Apologies if this has been asked here already. On page 7 of this paper the following formula due to Ramanujan is presented:
$$\alpha \sum_{k=0}^\infty e^{-n e^{k\alpha}}=\alpha\left(\frac{1}{2}+\sum_{k=1}^\infty\frac{(-1)^{k-1}n^k}{k!(e^{k\alpha}-1)}\right)-\gamma-\ln{n}+2\sum_{k=1}^\infty\varphi(k\beta)$$
where:
$$\varphi(\beta)=\frac{1}{\beta}\Im\left(n^{-i\beta}\Gamma(i\beta+1)\right)$$
and $\alpha, n>0$, for any $\beta>0$ such that $\alpha\beta=2\pi$. No proof is presented there although it is mentioned that Poisson's formula can be used, with the note that the proof is 'intricate' (although it seems to imply that Ramanujan used properties of the theta function to prove it).
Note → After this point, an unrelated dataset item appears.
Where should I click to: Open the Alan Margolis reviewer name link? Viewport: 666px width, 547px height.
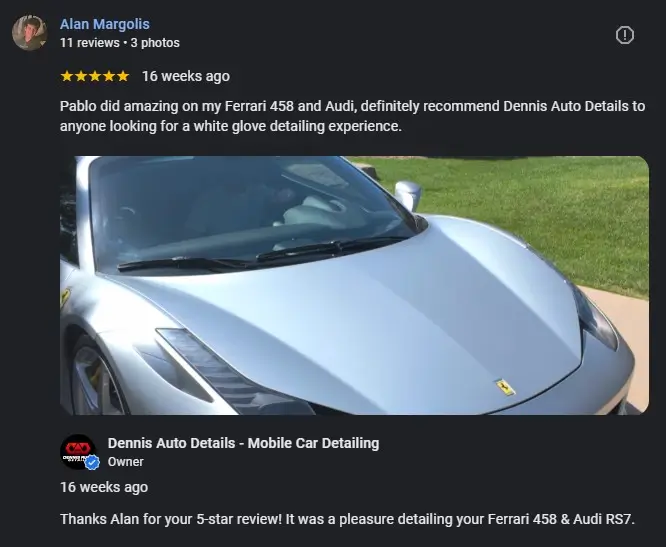tap(104, 24)
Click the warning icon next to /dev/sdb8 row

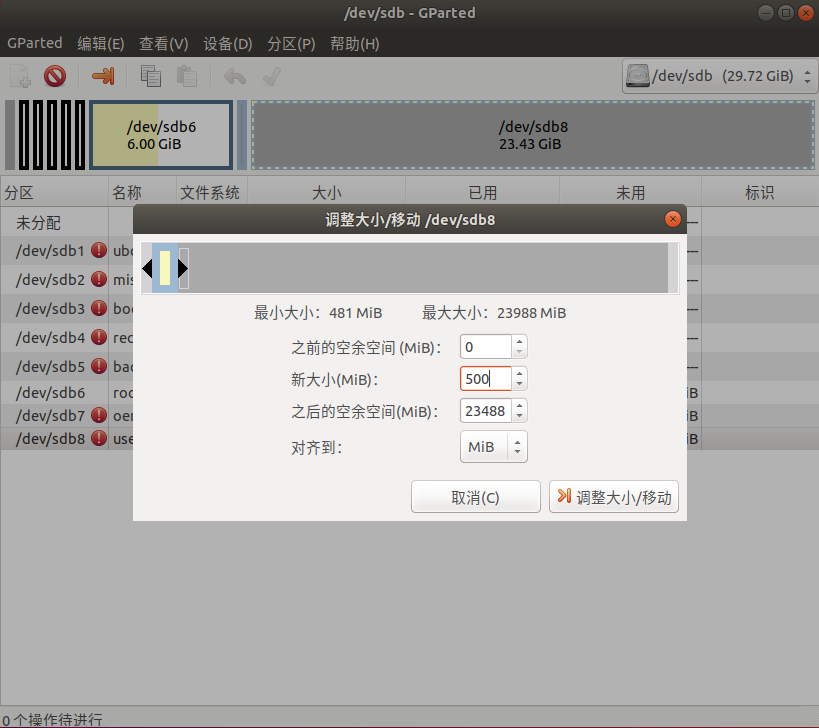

The theorem is also mentioned in this answer, which mentions that the proof can be found here, but like the author of that answer I do not have access to this paper. I have tried to prove this myself, but I have not had luck using the Poisson summation formula directly since I do not know how to find the Fourier transform of $e^{a e^{bt}}$ (although using functions like $e^{t}e^{-e^t}$ I was able to formally find some vaguely similar summation identities involving imaginary parts of gamma functions). I was wondering whether anyone knows how to prove this formula?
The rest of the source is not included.